Hafif esen rüzgârın, ağaçların dallarına vurdukça çıkardığı sesler, kulaklarında sihirli namelere dönüştükçe, hayat efsanevi bir ritimle ruhunu kuşatıyor ve genç kızı esir alıyordu… On sekizini yeni bitirmişti. Açık kumraldı saçları. Yakut yeşili gözleri, derin bir mahcubiyet sergilerdi. Saçlarının uzunluğu, eşarbın altında, itinalı bir görünmezlikle gizlerdi kendini. Akdeniz’in mavi sularına bakan ahşap evin cumbalı balkonunda görünürdü sık sık. Daha çok, sıkıldığı anlarda yapardı bunu. Bazen güneşin batışını seyreder, ayın ve yıldızların sularda yıkanışını gözlerdi buradan. Bazen de güneşin doğuşunu, şafağın söküşünü seyrederdi çıkıp… Hasret, evin tek çocuğuydu. Kim bilir, belki de sırf bu yüzden adını Hasret koymuşlardı. Hasret’in pek arkadaşı yoktu. Liseyi bitirdikten sonra, münzevi yalnızlıklar için de çırpınan bir gönlün sahibi olmuştu Hasret. Annesine yardım ederdi daha çok. İşleri olmadığı zaman, etrafı sedir ağaçlarıyla çevrilmiş evin arka bahçesindeki muhteşem mevkide geçirirdi gününü. Hele ilkbahar ve yaz mevsimlerinde bir başka olurdu bu bahçe. Desen desen çiçekler, canhıraş renklerle selamlardı onu. Rodos gülleri, frenk inciri, zeytin ağaçları, portakal, limon ve yenidünyaların efsane manzaraları arasında ferahlatırdı yüreğini. Sıcaklarda, meyve ağaçlarının altında ya da gölge vaat eden ahşap çardağın içinde olurdu genellikle.

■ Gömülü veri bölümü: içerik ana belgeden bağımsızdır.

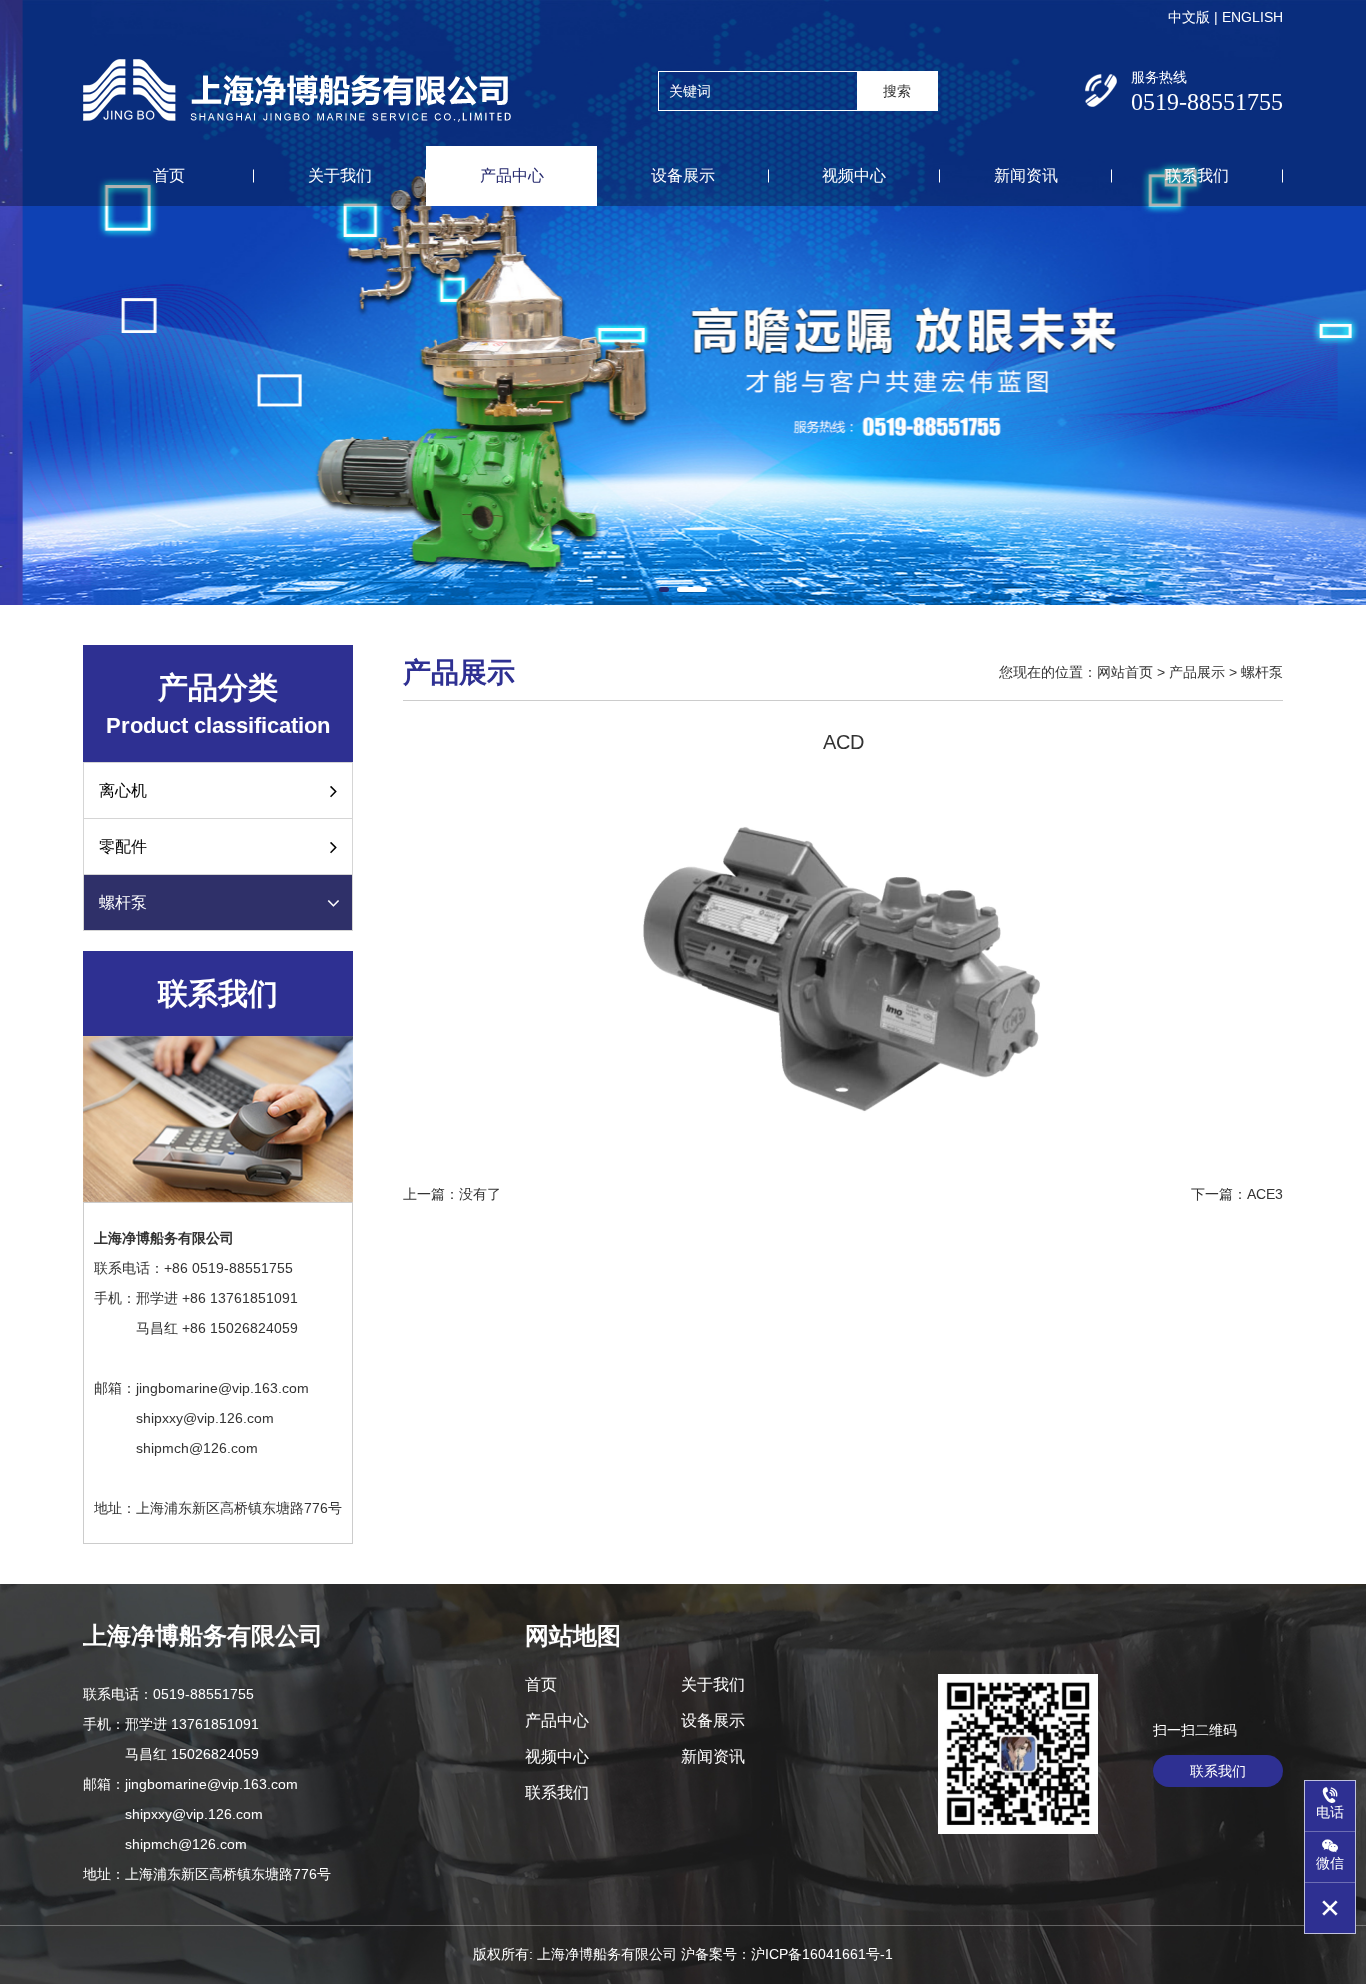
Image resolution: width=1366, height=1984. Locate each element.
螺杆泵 (123, 902)
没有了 (480, 1194)
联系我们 (1197, 175)
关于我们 (340, 175)
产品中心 (512, 175)
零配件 (123, 846)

Etrafını kilim gibi dokuyan asmaların altında kitap okur, uzaklarda, bütün azametiyle karşısında dikilen Toros dağlarının duman eksik olmayan zirvelerinde bırakırdı gözlerini. Şiirler yazardı gönlünce. Çocukluk yıllarından beri en vefalı dostu olmuştu bu bahçe.

Mevsim sonbahardı, aylardan ekim… Şehirdeki turist sayısı azalmıştı. Yaz aylarındaki izdiham yoktu. Yaz mevsiminde nüfusu, birkaç katına çıkaran kalabalıklar çekilmişti. Tıklım tıklım dolan oteller boşalmıştı. Tıpkı göçmen kuşlar gibi ilçeyi dolduran kalabalıklar, yerini fark edilir bir sessizliğe bırakmıştı. Evlerini yaz sezonunda kiraya verip Torosların eteklerine göçen yerli halk da artık evlerine dönmüştü.

Hasret, böyle bir değişikliği hiç yaşamamıştı ömründe. Çünkü onlar yaz kış, bu baba yadigârı ahşap evin bekçisiydi. Nüfusçu Dursun’un kızı diye tanırlardı onu. Sıska, orta boylu fakat sırım gibiydi Nüfusçu Dursun. Geniş omuzlu, kemikli bir adamdı Nüfusçu. Kırk yaşlarında, sarı, dalgalı saçlı ve keskin bakışlıydı. Saçıyla aynı renkte olan bıyıkları oldukça uzundu. Onları sık sık tarardı aynaya bakıp. Çakırboncuk mavisindeydi gözleri. Otoriter bir yansıması vardı çehresinin.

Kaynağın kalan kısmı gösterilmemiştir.